Using extruders, piping bags, and palette knives, Summer Wheat pushes acrylic paint through framed pieces of aluminum mesh, producing stippled images on the other side that appear to be tapestries. It is only once you bring your eyes close that the materials reveal themselves. Wheat’s technique, which she began developing four years ago (prior to which she painted on canvas), is completely novel. Several critics and Wheat herself have likened the final effect to pixelation, but there’s also something primordial about the craggy surfaces.
For the six large paintings and five notebook-size ink–and–colored pencil drawings exhibited in her latest show (all 2018), Wheat channeled mythological sources. In several cultures—Greco-Roman, Chinese, Japanese—the fish has been a significant symbol of abundance, prosperity, and fertility. Offering her own decidedly feminist take on this idea, Wheat depicts fisherwomen and marine life existing in a matriarchal aquaculture. The relationship between hunter and hunted here is peaceful, as suggested by the exhibition’s title, “Catch and Release,” which refers to a conservation practice in which caught fish are returned to the water.
Wheat paints in acid-bright colors, and her stylized figures are pretty wacky. Nevertheless, the overall mood of her work is usually solemn, even heroic. The show’s title painting portrays a mass of women, fish, animals, and foliage, their forms bending this way and that, as if they are underwater. A recumbent woman, her legs impossibly splayed, appears to have just birthed a baby.
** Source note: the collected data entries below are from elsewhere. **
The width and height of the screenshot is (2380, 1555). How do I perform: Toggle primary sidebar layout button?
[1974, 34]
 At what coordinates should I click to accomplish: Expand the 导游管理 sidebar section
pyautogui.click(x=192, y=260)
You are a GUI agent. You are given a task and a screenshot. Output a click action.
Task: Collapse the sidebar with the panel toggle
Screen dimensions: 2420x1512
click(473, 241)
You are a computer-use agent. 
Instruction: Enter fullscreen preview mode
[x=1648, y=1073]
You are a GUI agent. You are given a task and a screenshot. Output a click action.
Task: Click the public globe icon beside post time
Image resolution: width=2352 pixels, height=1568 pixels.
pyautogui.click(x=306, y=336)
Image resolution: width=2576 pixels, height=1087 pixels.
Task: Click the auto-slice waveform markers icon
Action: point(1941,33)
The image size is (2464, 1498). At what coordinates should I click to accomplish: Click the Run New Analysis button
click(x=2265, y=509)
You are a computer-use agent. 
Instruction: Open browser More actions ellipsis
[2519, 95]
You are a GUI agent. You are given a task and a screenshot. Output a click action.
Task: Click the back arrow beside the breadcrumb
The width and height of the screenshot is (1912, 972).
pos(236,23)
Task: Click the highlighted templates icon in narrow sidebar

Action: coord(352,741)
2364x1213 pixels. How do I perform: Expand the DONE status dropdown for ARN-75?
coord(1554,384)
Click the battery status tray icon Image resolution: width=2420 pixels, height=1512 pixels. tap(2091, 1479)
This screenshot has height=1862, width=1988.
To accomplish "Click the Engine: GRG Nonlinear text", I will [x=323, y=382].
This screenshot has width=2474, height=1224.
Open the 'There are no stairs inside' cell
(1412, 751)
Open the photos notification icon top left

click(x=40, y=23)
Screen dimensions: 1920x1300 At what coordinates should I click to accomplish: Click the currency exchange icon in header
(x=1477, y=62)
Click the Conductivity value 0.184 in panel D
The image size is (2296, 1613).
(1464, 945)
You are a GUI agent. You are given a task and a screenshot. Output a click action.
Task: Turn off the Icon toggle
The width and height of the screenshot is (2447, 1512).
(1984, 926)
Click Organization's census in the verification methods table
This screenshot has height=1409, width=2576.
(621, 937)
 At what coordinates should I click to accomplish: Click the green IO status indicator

Another woman, depicted hanging upside down, reaches out as if to whisk this child into an embrace. Two additional female figures approach the mother with expressions of care. The work’s emphatic friezelike structure gives a grandeur to the scene, which ultimately, despite a degree of goofiness, commands our respect.
Mutual support and cooperation are also foregrounded in Heavy Lifting, in which a procession of women hauls the day’s catch in what seems to be a large basket or net. Though some of the figures are boldly outlined, most have difficult-to-decipher forms, and the general impression is that of a dynamic assortment of shapes. “The women are connected by geometric patterns that echo the psychological space of supporting one another,” Wheat said in a recent interview with Bomb magazine, referring to a work from an older series. That observation applies here as well.
The line between human and marine creature blurs in some individual portraits. In Fisher, for example, a curvaceous woman whose form recalls that of Neolithic fertility sculptures kneels with a large yellow fish in her hands. The suggestion is that both woman and fish symbolize the same life force. A similar but more complex conflation occurs in Fish Tears. This half-length frontal portrait, composed mostly of passionate shades of red, shows a sorrowful woman with a steady stream of golden fish-shaped tears running down her face. If fish represent value, then this woman’s grief is gold; a supposed female weakness—being overemotional—is reimagined as an asset.
Daily Release perhaps most eloquently conveys the central idea of the exhibition. Two sets of arms drop down from the top of the frame. Each tips fish from a jar into the sea. It is a scene that complicates the usual notion that humans are exploiters of, or at best dependent on, nature. Here, on the contrary, women are depicted as allowing natural life to thrive.